**TASK TO CARRY OUT**
Reproduce the entries below without alteration, beginning at the line that contains "The height and" and ending with the final line of the entries. Omit the pictures from your answer.

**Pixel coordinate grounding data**
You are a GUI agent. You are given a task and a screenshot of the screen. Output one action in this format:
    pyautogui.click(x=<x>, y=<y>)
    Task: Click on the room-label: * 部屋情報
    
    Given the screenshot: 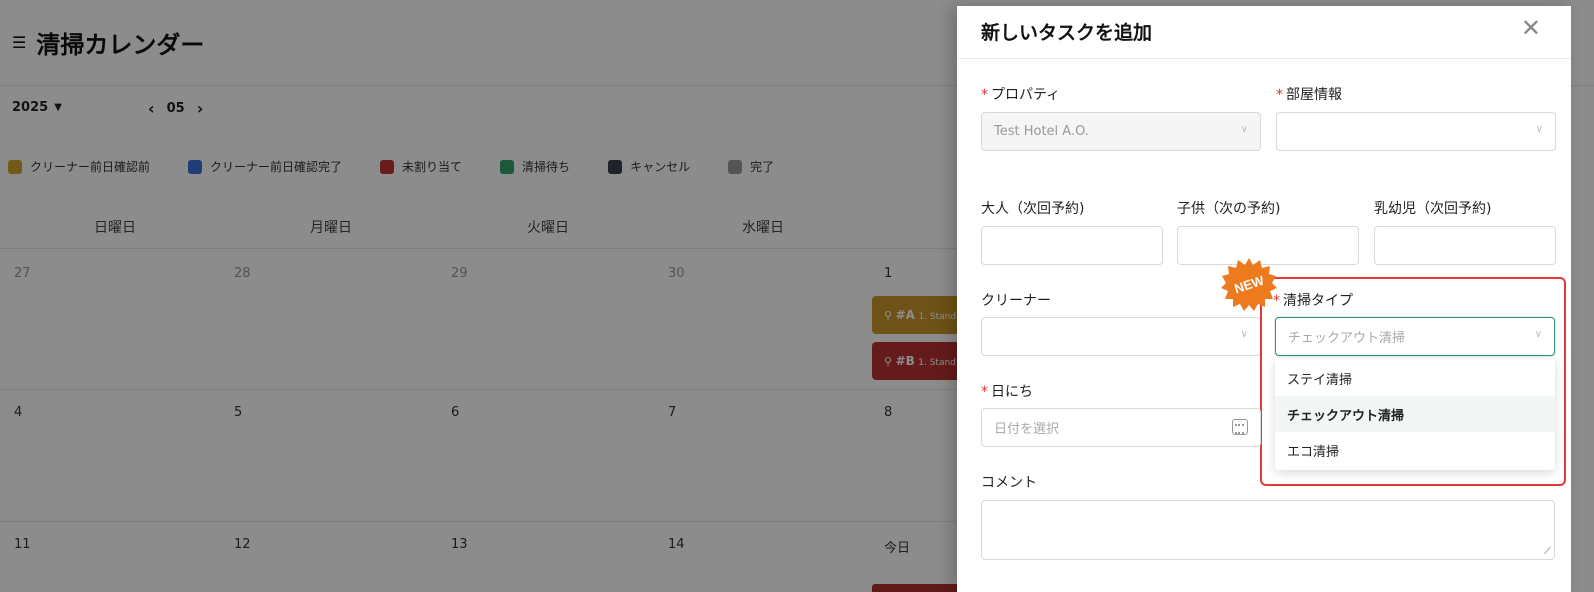 What is the action you would take?
    pyautogui.click(x=1309, y=94)
    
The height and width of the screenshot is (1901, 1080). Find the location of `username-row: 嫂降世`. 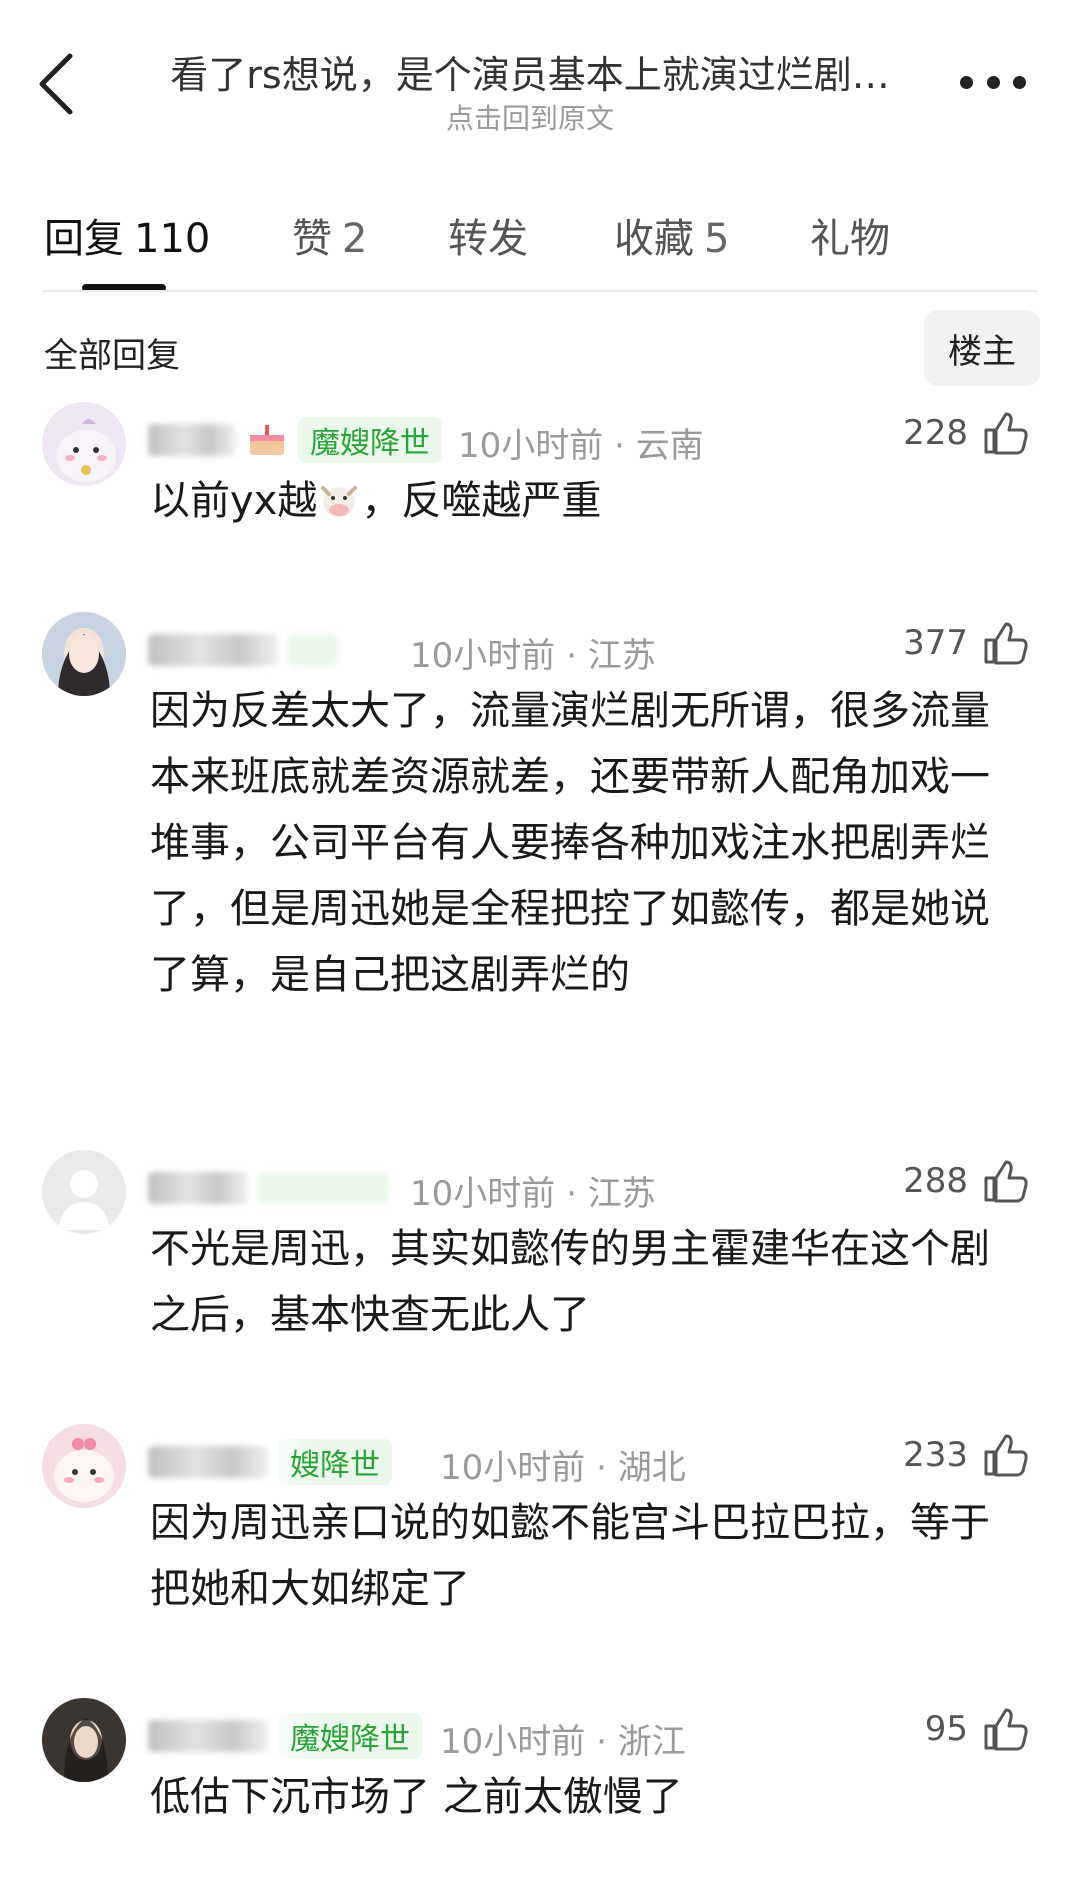

username-row: 嫂降世 is located at coordinates (270, 1462).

**OUTPUT OF THE TASK**
The height and width of the screenshot is (1901, 1080). Find the location of `username-row: 嫂降世`. 

username-row: 嫂降世 is located at coordinates (270, 1462).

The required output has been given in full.